One can use the pattern to migrate to a microservices architecture. Indeed, Chris Richardson includes it in its portfolio of microservices patterns. However, nothing prevents you from:
- Migrating the part to something else, e.g., a Serverless function
- Stopping at any point in the process
The biggest issue is regarding clients. Migrating an HTTP endpoint to a different location will break them. However, with the help of a front-end API Gateway, it’s a no-brainer. Just route the request to the new endpoint location, and you’re done.
Conclusion
In this post, I highlighted that microservices, as presented in conferences, are doomed to fail in most organizations. Still, the current environment requires frequent updates to some parts of the code.
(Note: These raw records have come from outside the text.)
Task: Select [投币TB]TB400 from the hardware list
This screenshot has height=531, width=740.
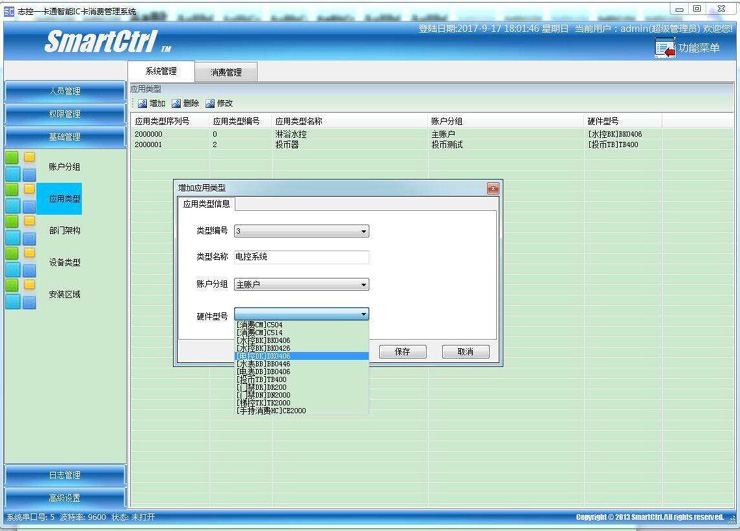Action: pos(262,380)
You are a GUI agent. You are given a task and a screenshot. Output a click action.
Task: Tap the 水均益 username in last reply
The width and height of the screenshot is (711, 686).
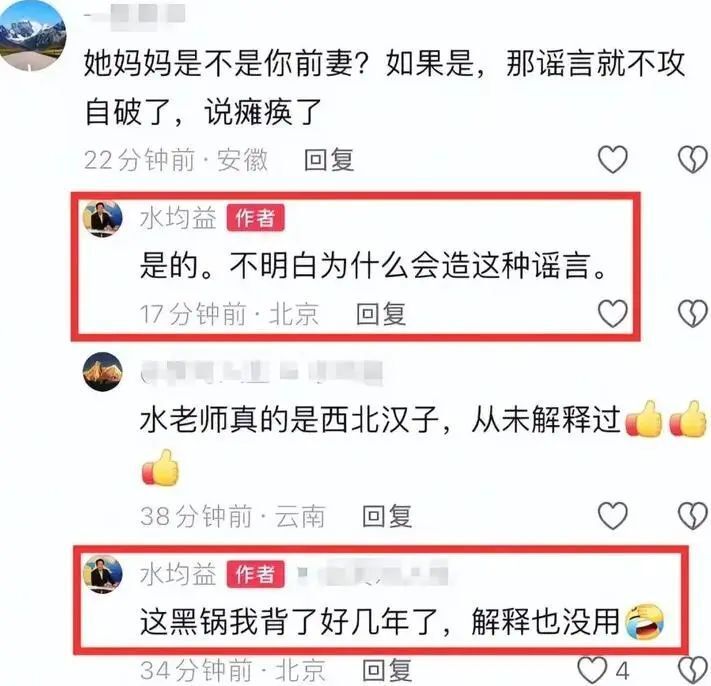[178, 574]
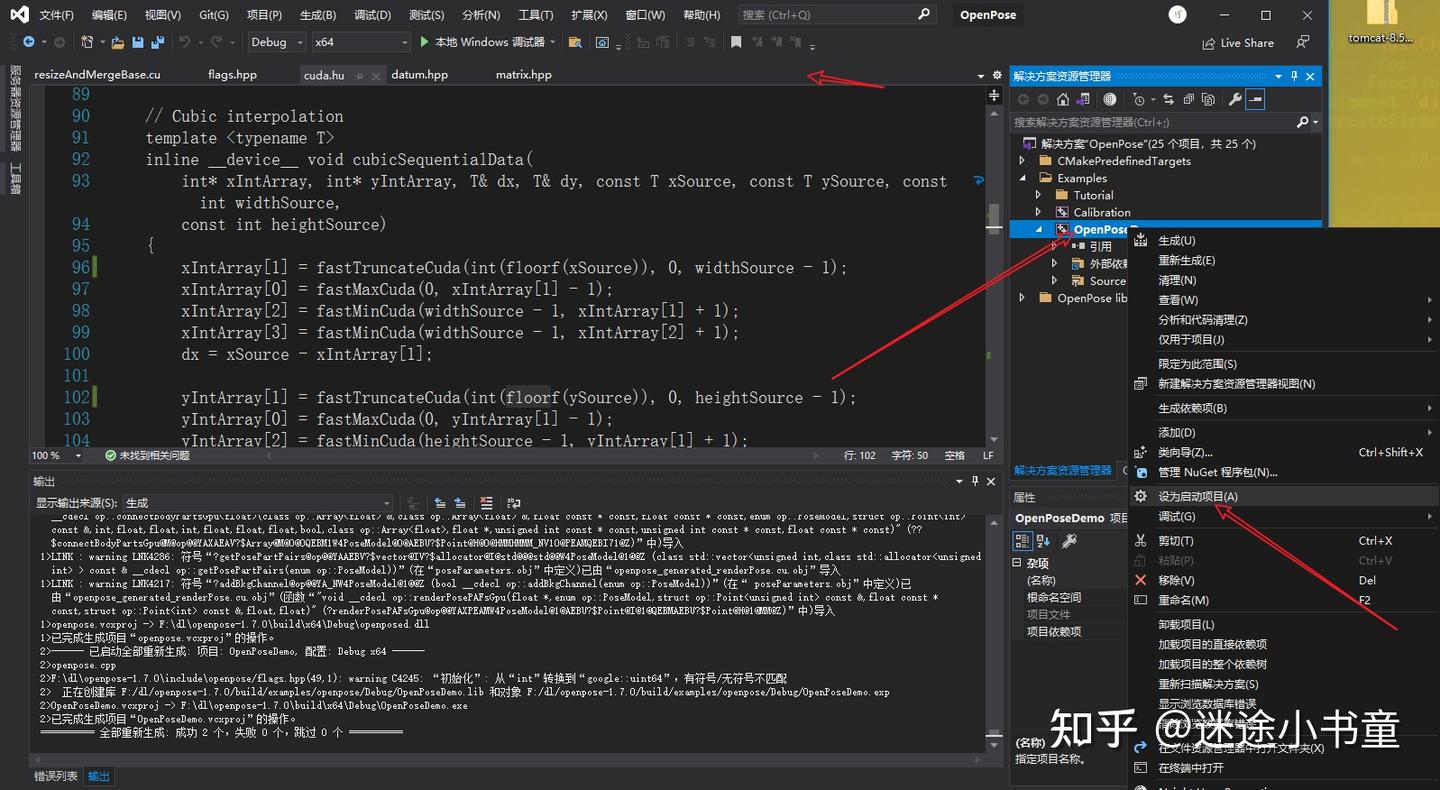Expand the 外部依赖 tree node
Viewport: 1440px width, 790px height.
pyautogui.click(x=1053, y=263)
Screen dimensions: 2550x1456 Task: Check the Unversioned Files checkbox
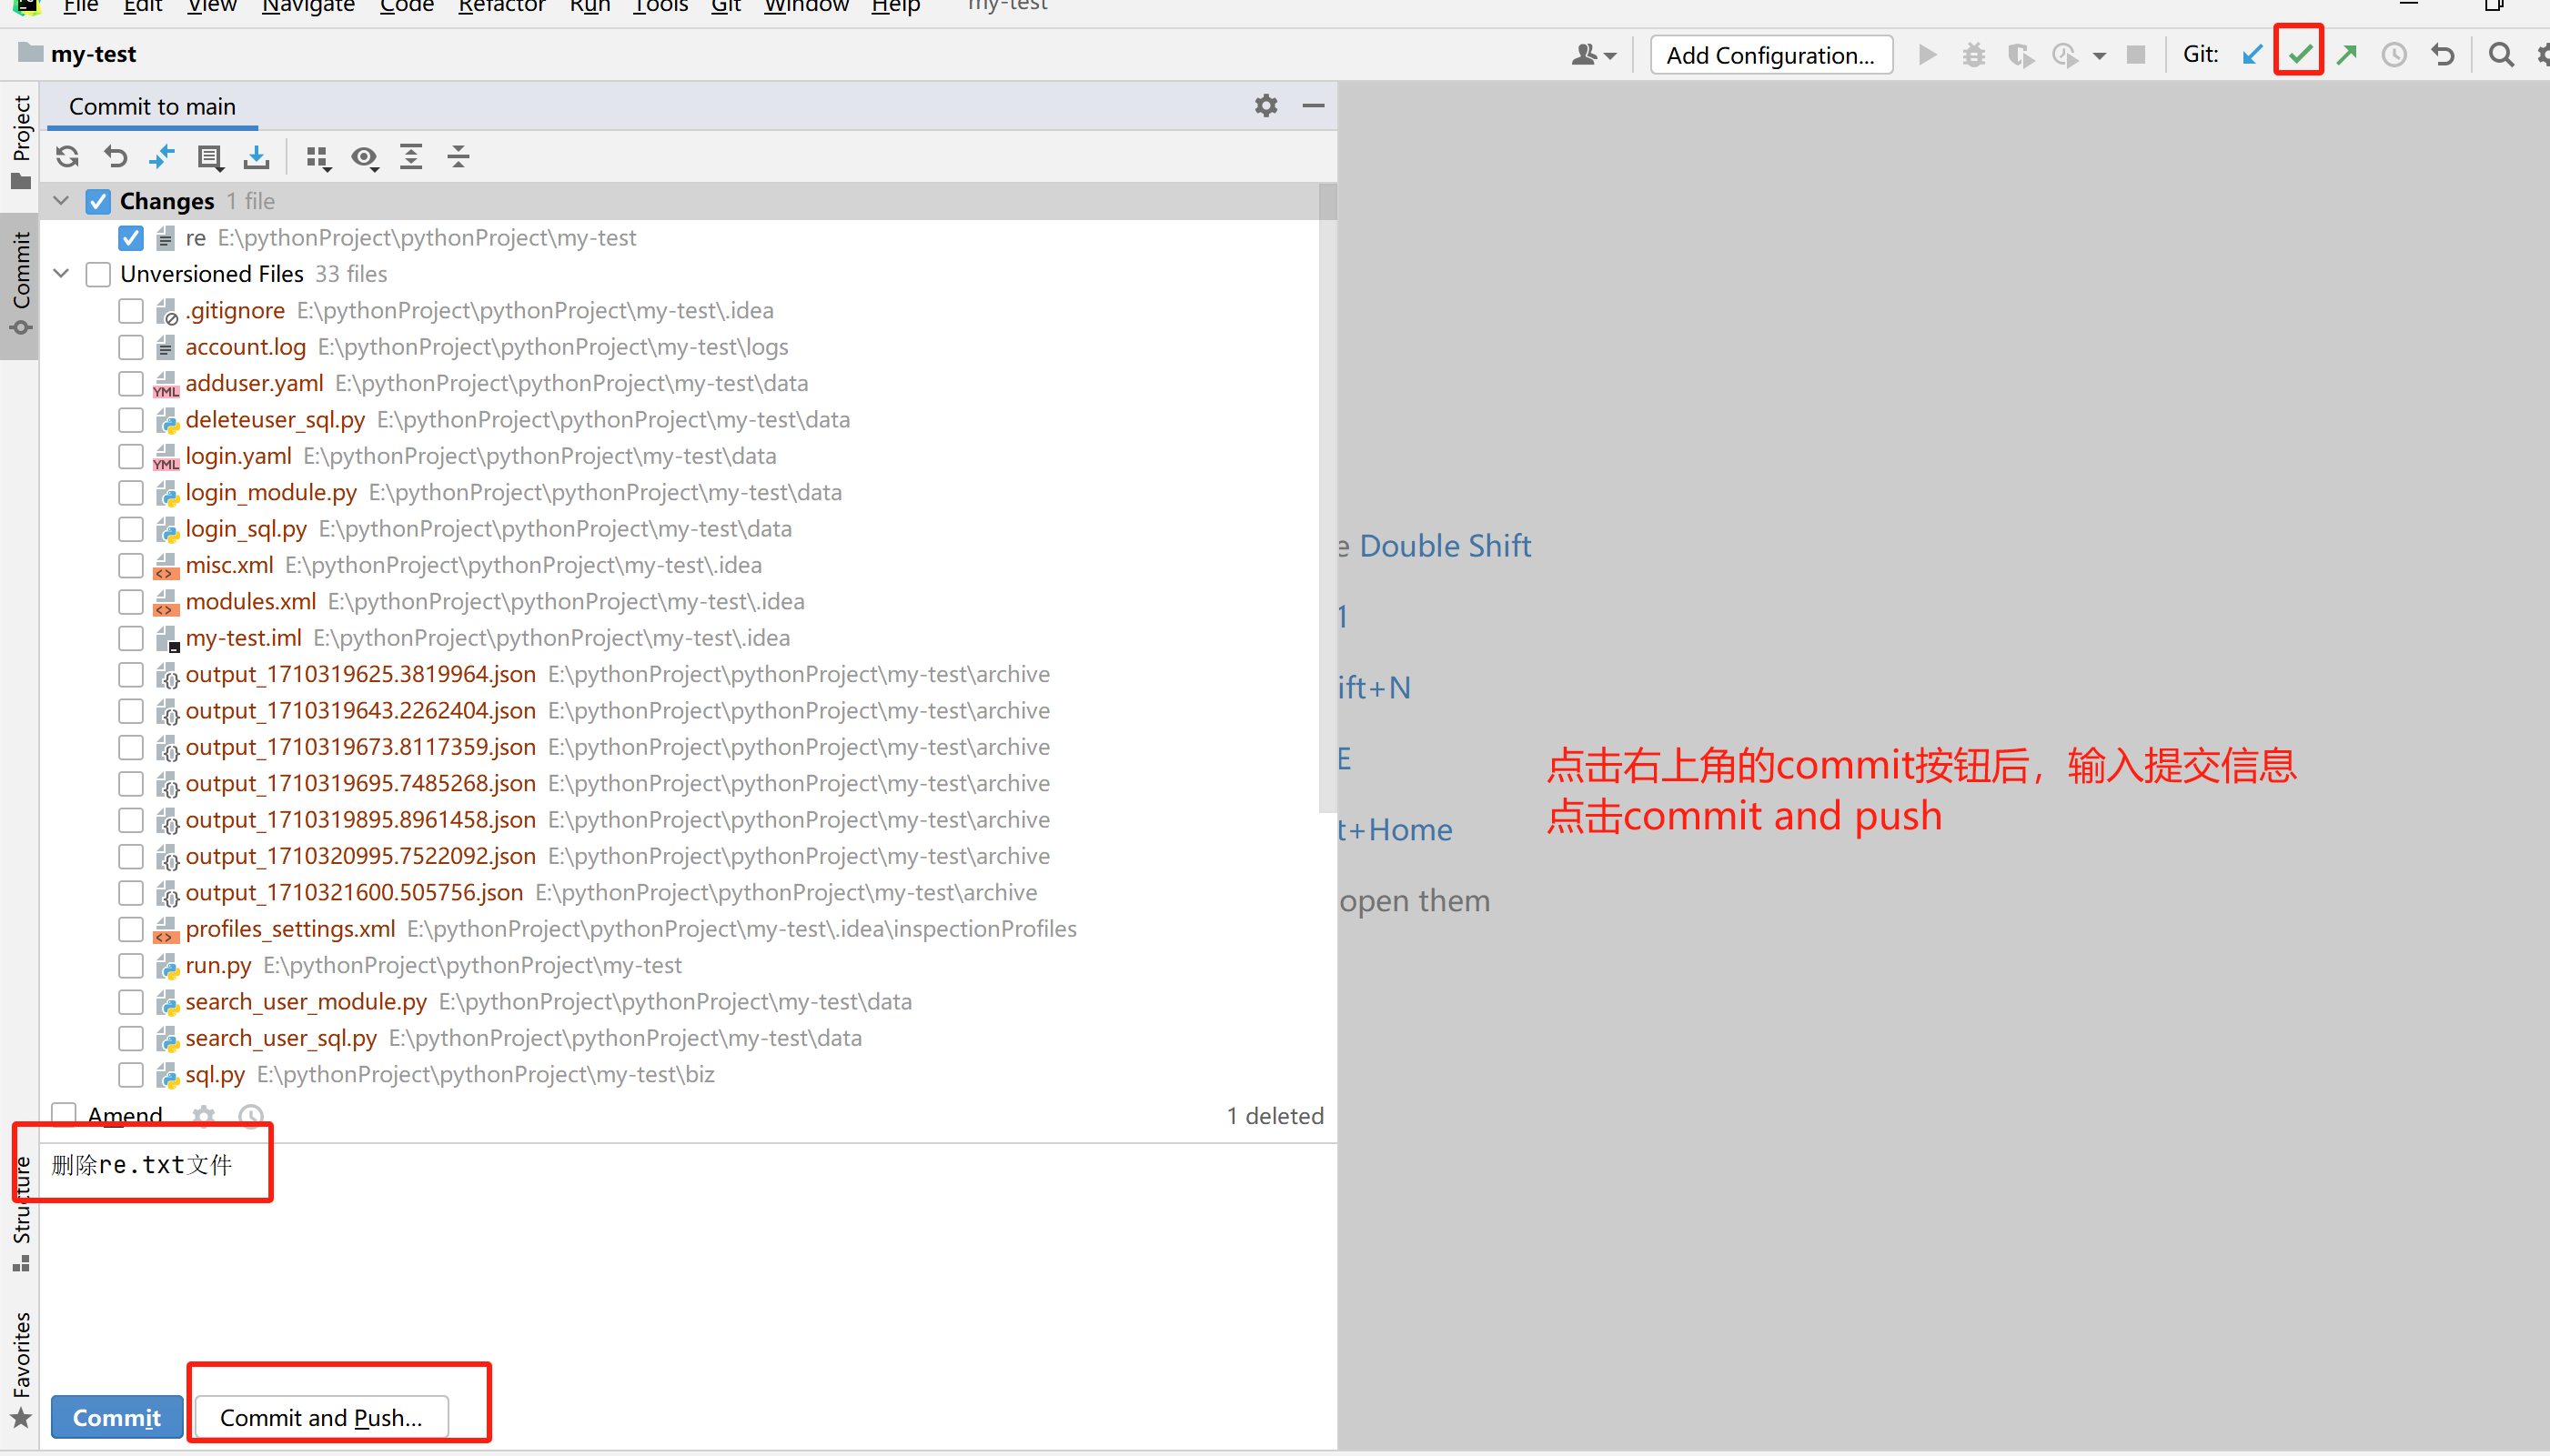(98, 274)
Because it’s hard to know all parts before the first deployment, it makes sense to start with a simple monolith. With time, we can analyze which parts are the most frequently updated.
At this point, we can chop these parts into a separate deployment unit. Its nature - a micro-service, a serverless function, etc., doesn’t change the overall architecture. To keep clients from breaking, we should update the routes in the API Gateway from the old endpoint to the new one.